Oh. My. God. I can't remember laughing this much in a movie in a very long time. The tag line sort of gives you an idea: A romantic comedy. With zombies. The director calls it rom zom com. Shaun is 29, working in a dead end job, and living with some friends from college. One, Pete, is sort of moved on to adultness and wants to drag Shaun with him. The other, Ed, is sort of exactly where he was in college: pretty much useless. Of course, Shaun loves him, probably in an effort to hold on to his youth and partially because Ed really does need someone to keep everyone else from kicking his ass. Shaun's girlfriend, Liz, doesn't really appreciate Shaun's total lack of responsibility, his inability to change, and his aimlessness, and so when he makes yet another blunder in moving the relationship forward, she breaks up with him. Recovering from the hangover of the post-breakup saucing, it takes Shaun awhile to notice that zombies are taking over, but when he does, he and Ed develop a plan to rescue Shaun's mom, rescue his ex-, and race like hell to the Winchester Pub, where they'd be safe.

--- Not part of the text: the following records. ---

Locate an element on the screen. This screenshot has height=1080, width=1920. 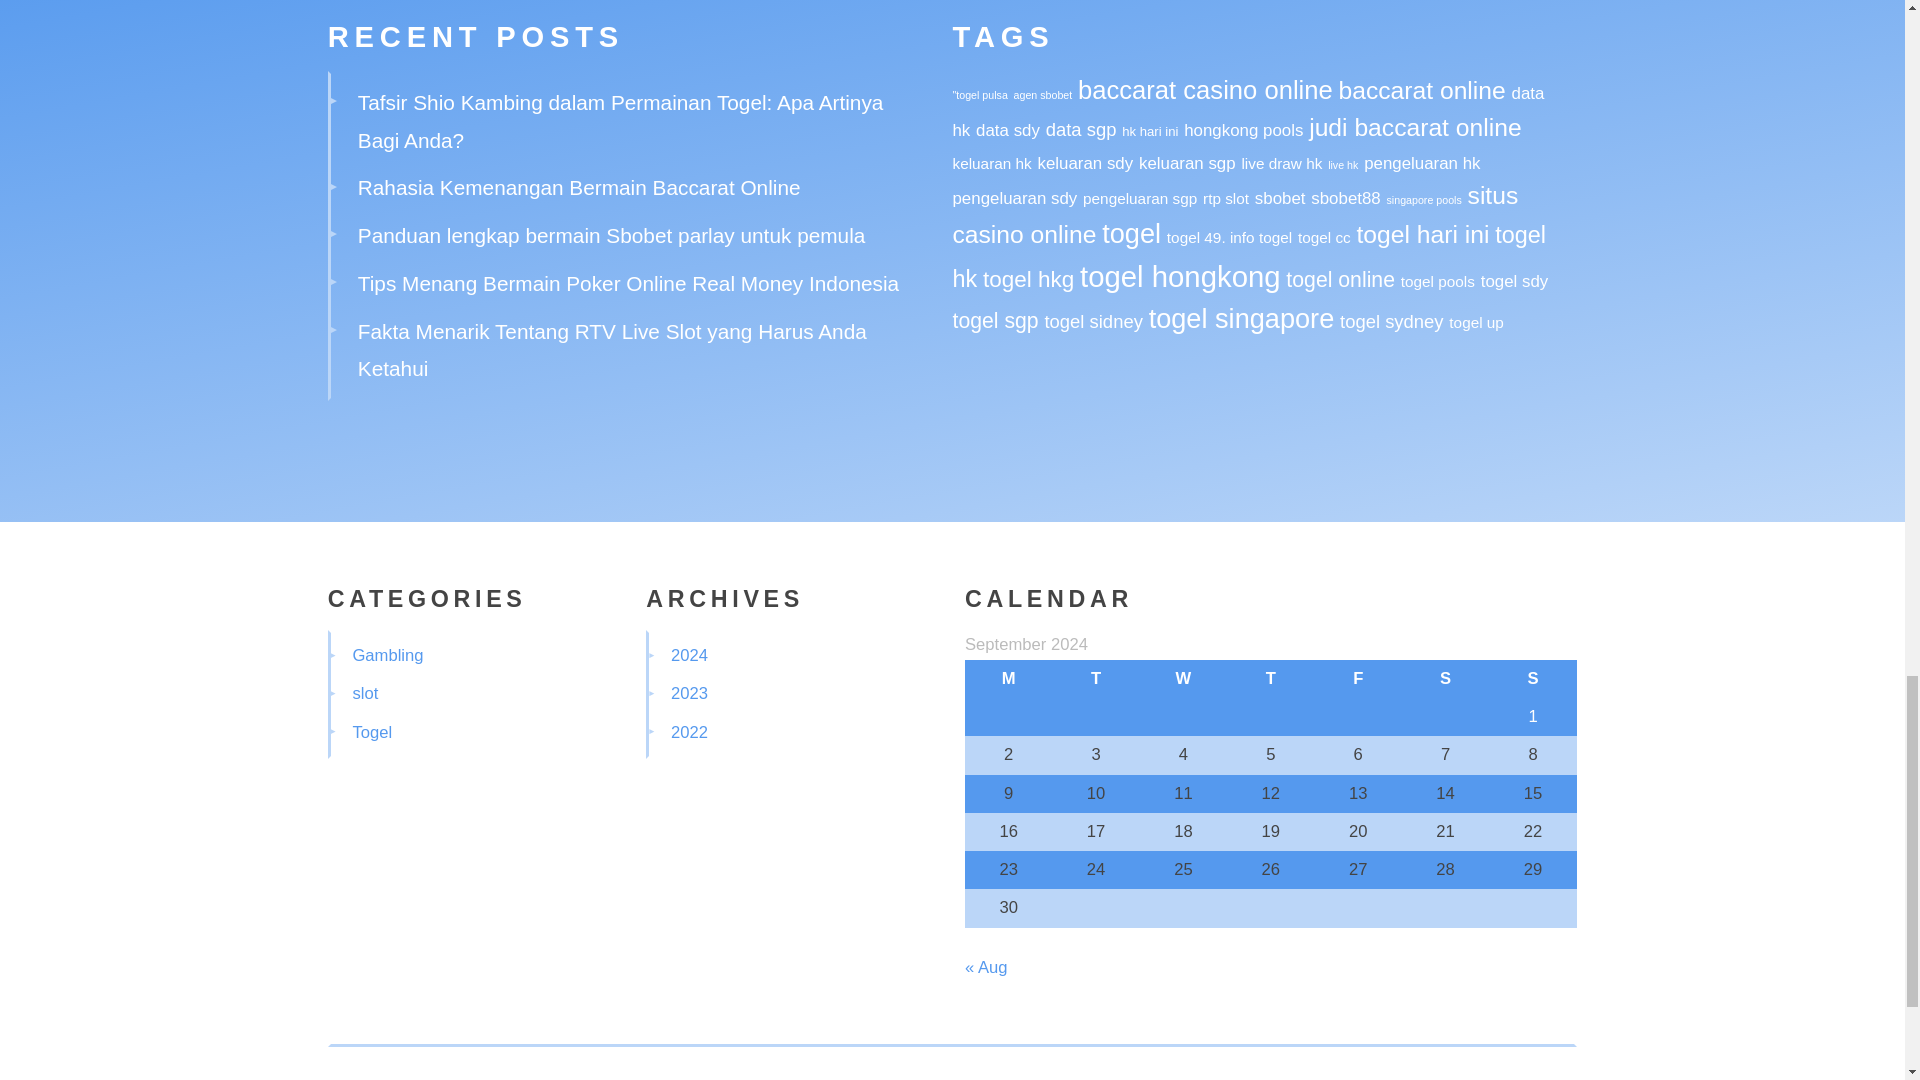
judi baccarat online is located at coordinates (1414, 128).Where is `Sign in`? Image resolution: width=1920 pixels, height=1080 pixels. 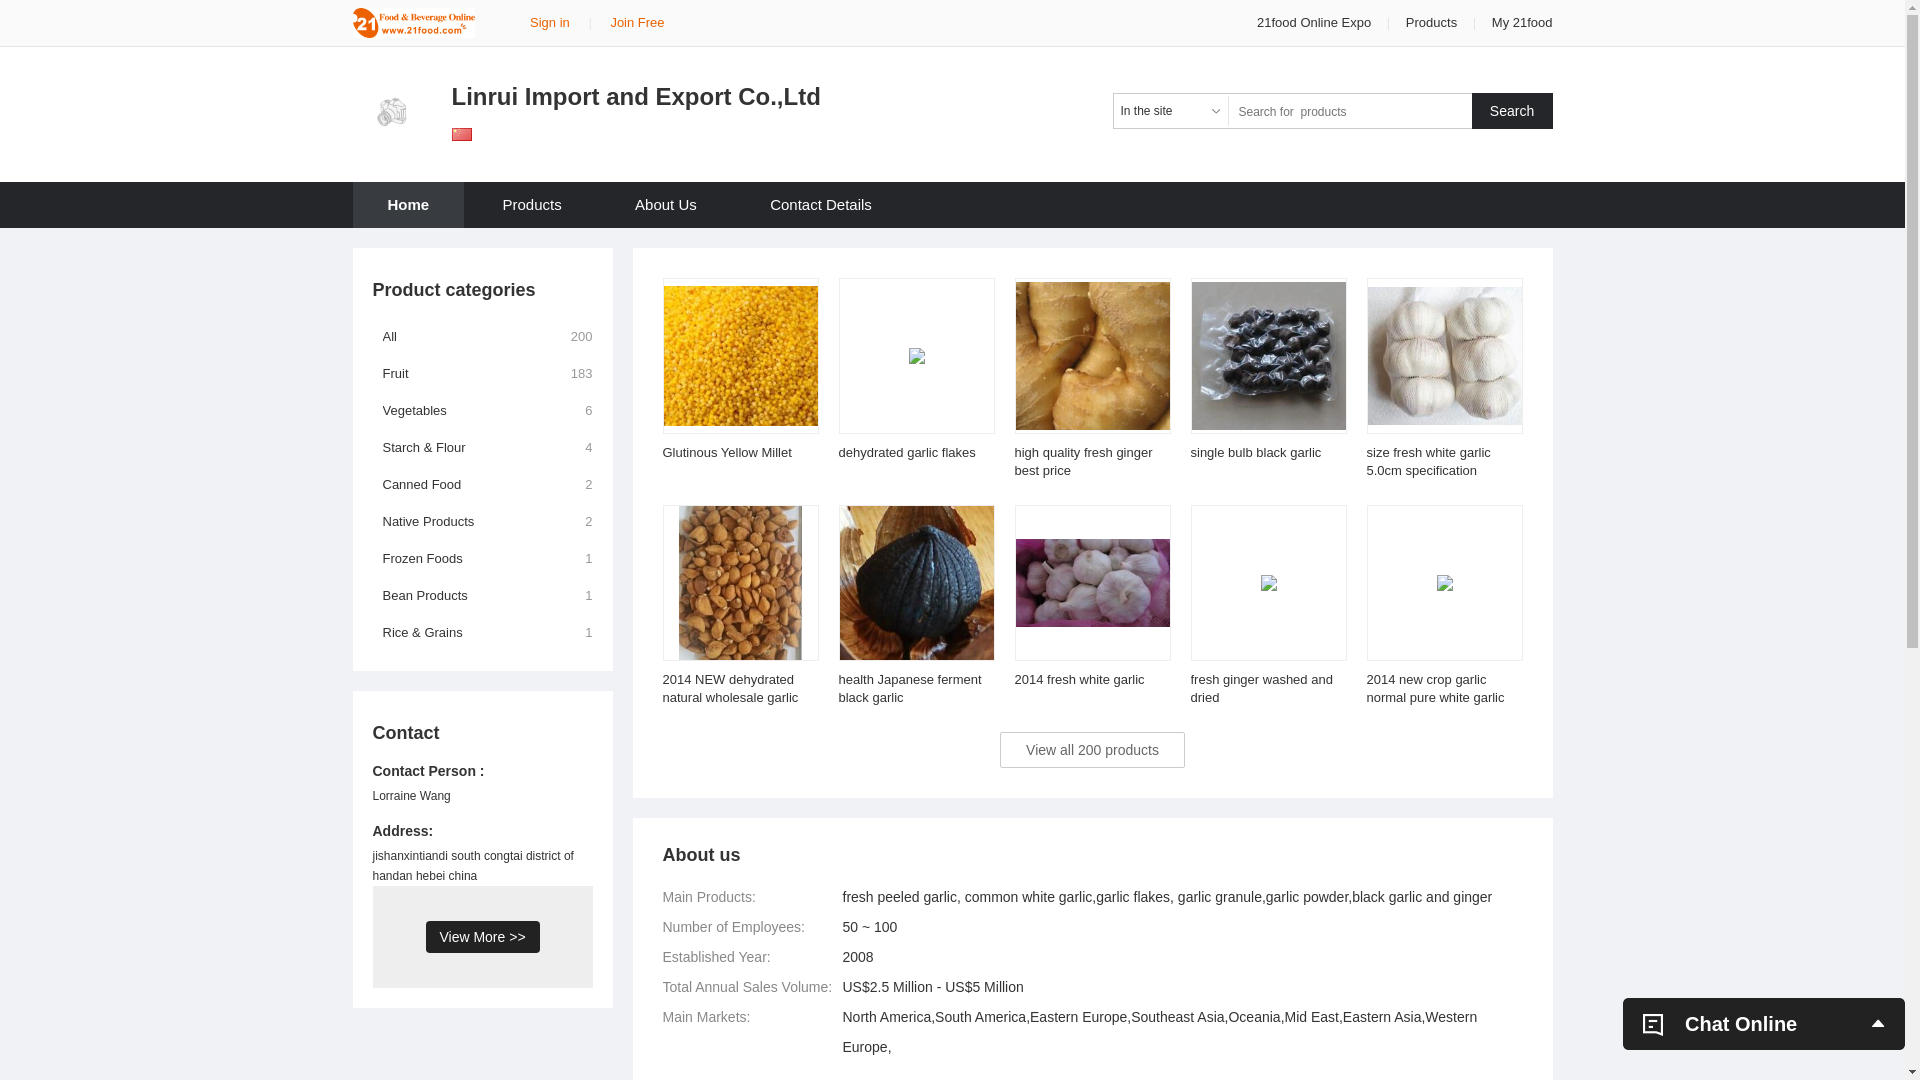
Sign in is located at coordinates (550, 22). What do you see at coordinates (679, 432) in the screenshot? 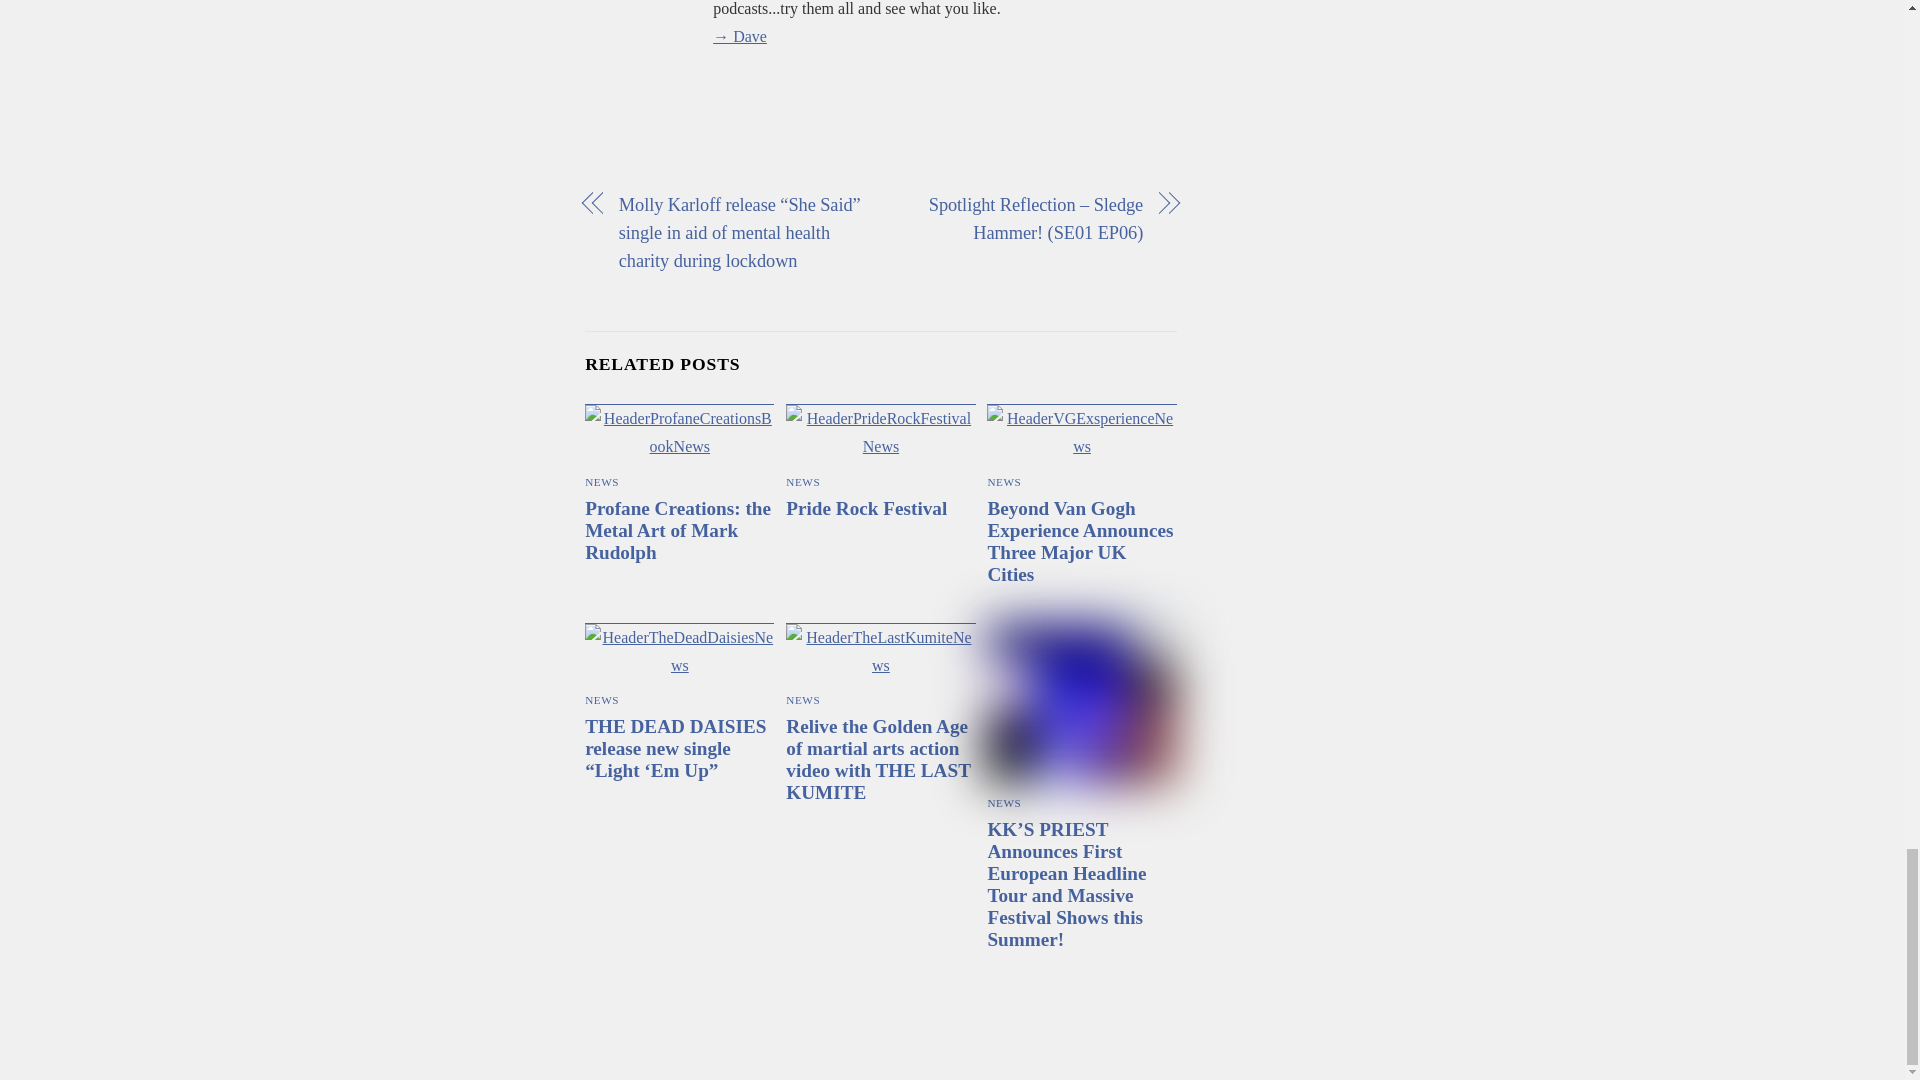
I see `HeaderProfaneCreationsBookNews` at bounding box center [679, 432].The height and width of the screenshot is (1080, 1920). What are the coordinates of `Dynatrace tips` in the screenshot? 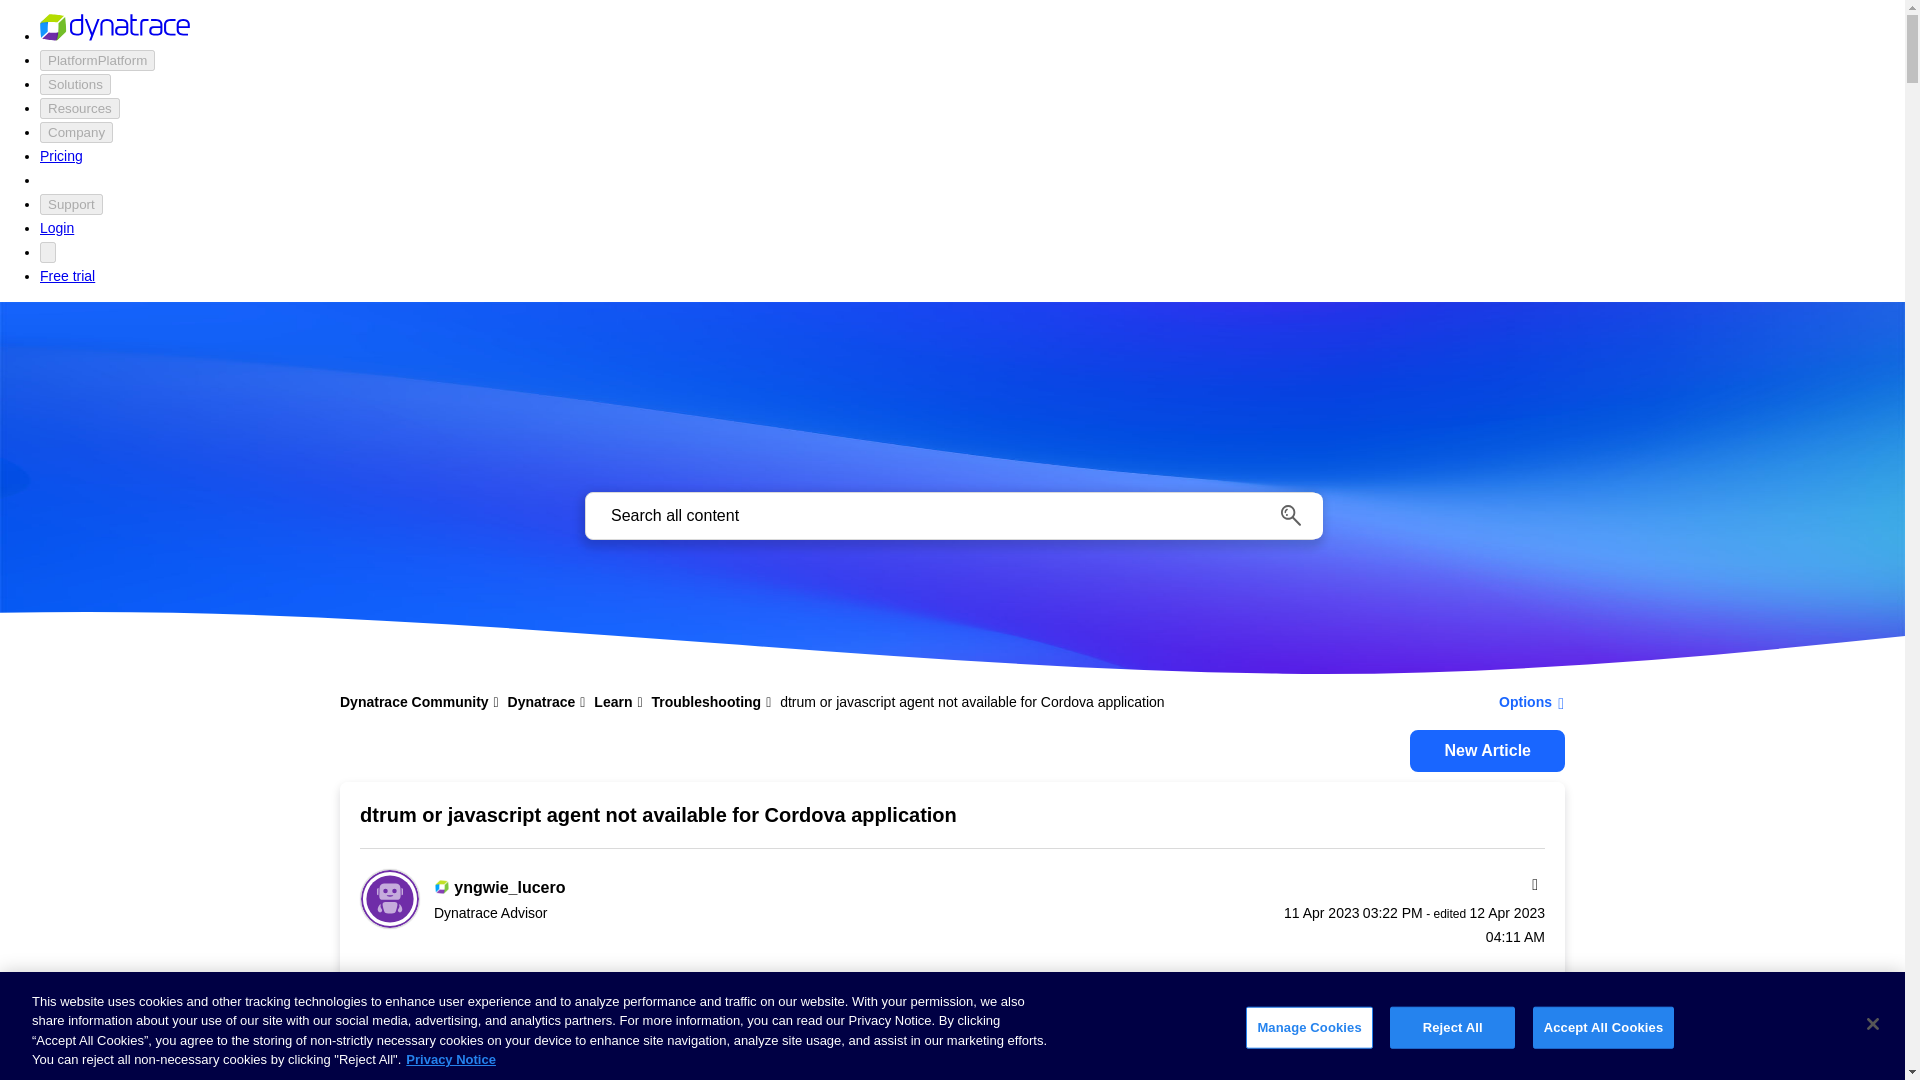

The above doesn't even begin to cover how hysterical this movie is. Watching Shaun and Ed argue over which LPs to use to decapitate the slow moving, but nonetheless persistant zombies is probably one of the high moments in cinematic comedy ever. And the movie is full of such scenes. At times, it's hard to differentiate zombies from non-zombies. My standard of comedy is A Fish Called Wanda, which is a movie where I'm laughing pretty much from start to finish. I think that Shaun of the Dead meets this standard.